*** Data provided ***

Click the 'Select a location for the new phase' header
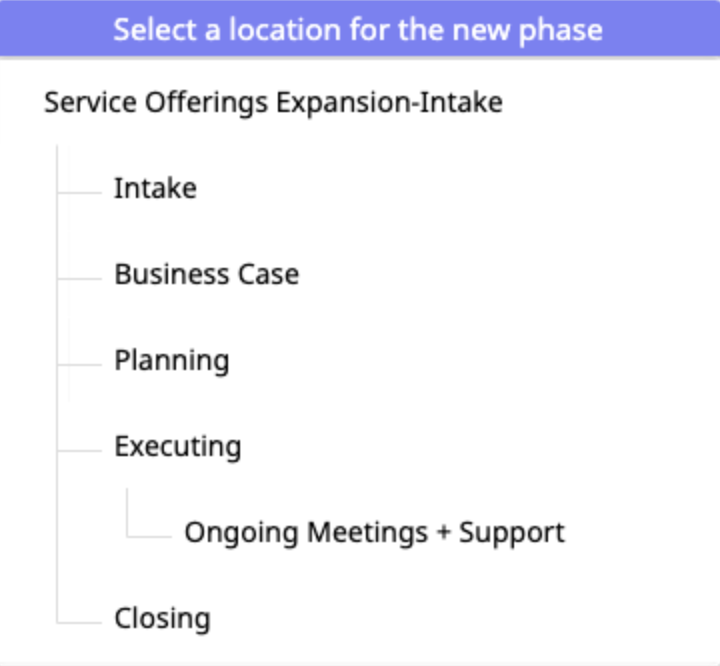720x666 pixels. pos(358,28)
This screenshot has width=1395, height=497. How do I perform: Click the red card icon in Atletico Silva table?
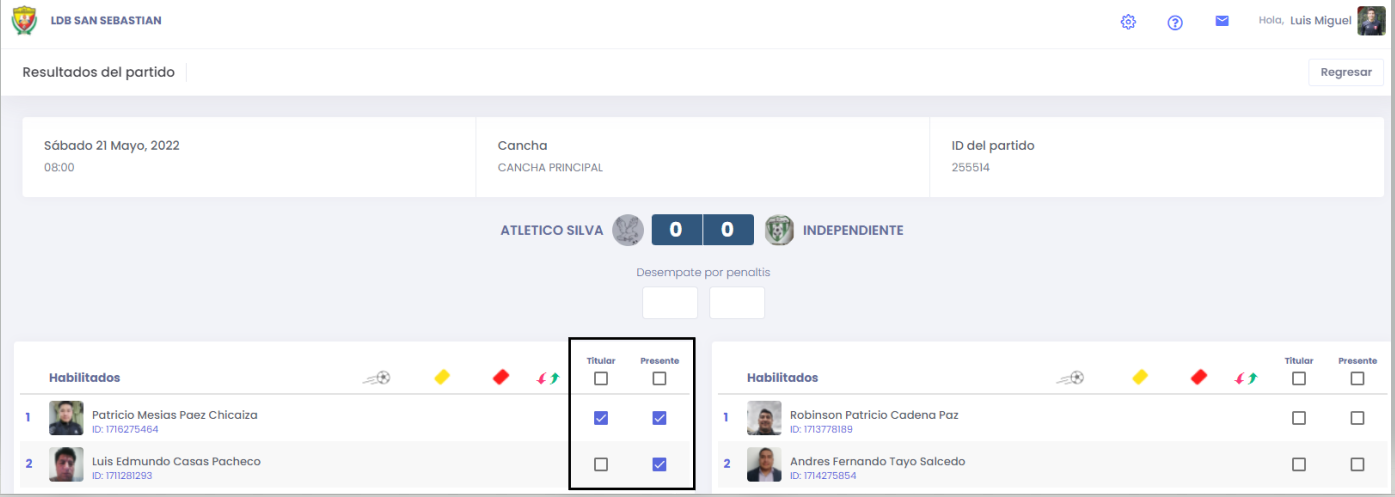[501, 377]
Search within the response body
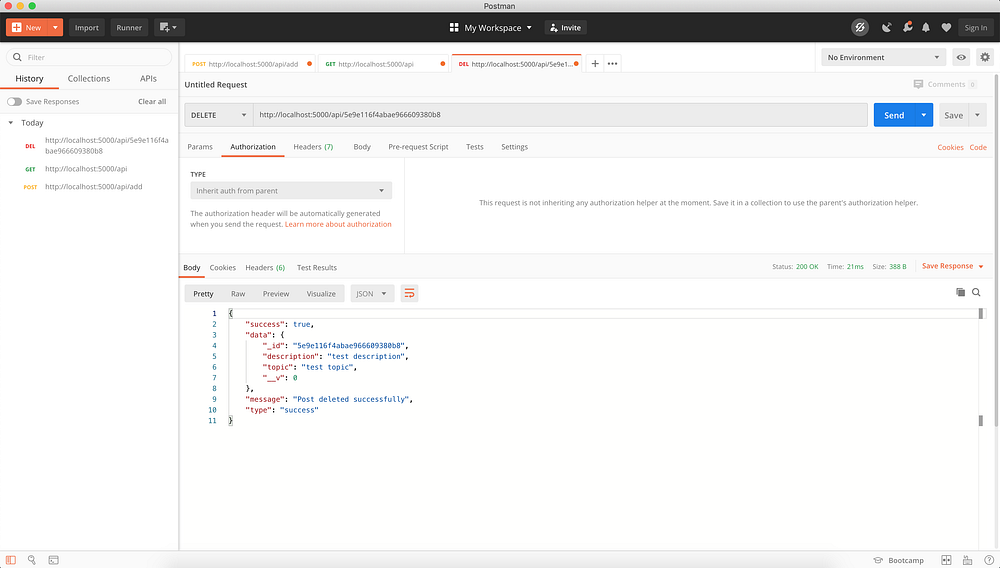This screenshot has width=1000, height=568. [x=976, y=293]
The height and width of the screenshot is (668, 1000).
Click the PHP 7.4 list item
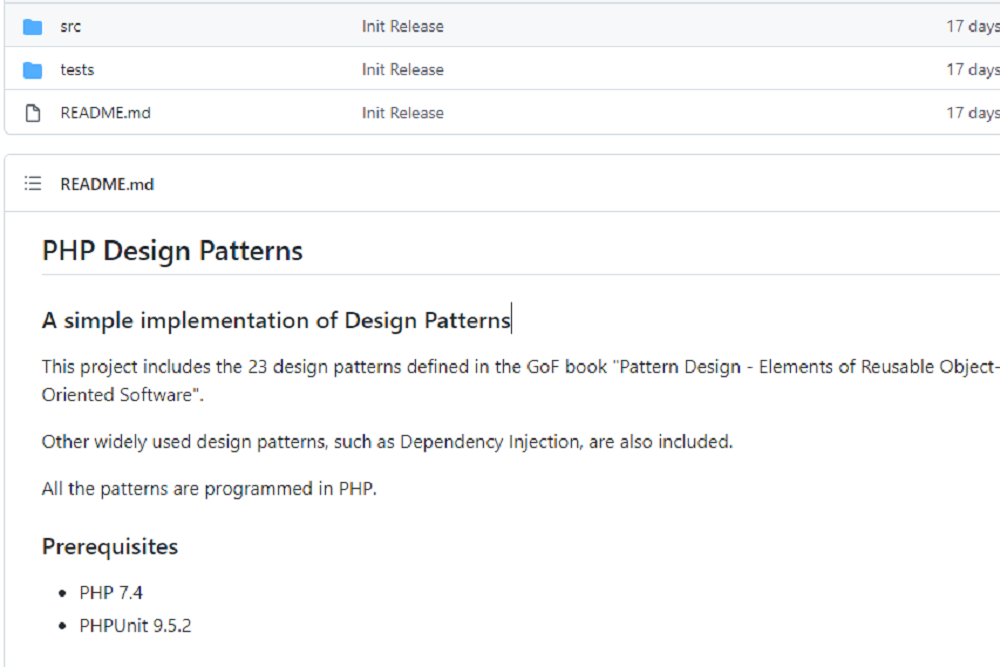(x=111, y=593)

*** End of Data provided ***

Exactly as written, restate all of the data, leaving out the images.

Click the 'Select a location for the new phase' header
720x666 pixels. pos(358,28)
This screenshot has width=1395, height=497. How do I perform: Click the red card icon in Atletico Silva table?
[501, 377]
Search within the response body
This screenshot has width=1000, height=568. [x=976, y=293]
The height and width of the screenshot is (668, 1000).
Click the PHP 7.4 list item
(x=111, y=593)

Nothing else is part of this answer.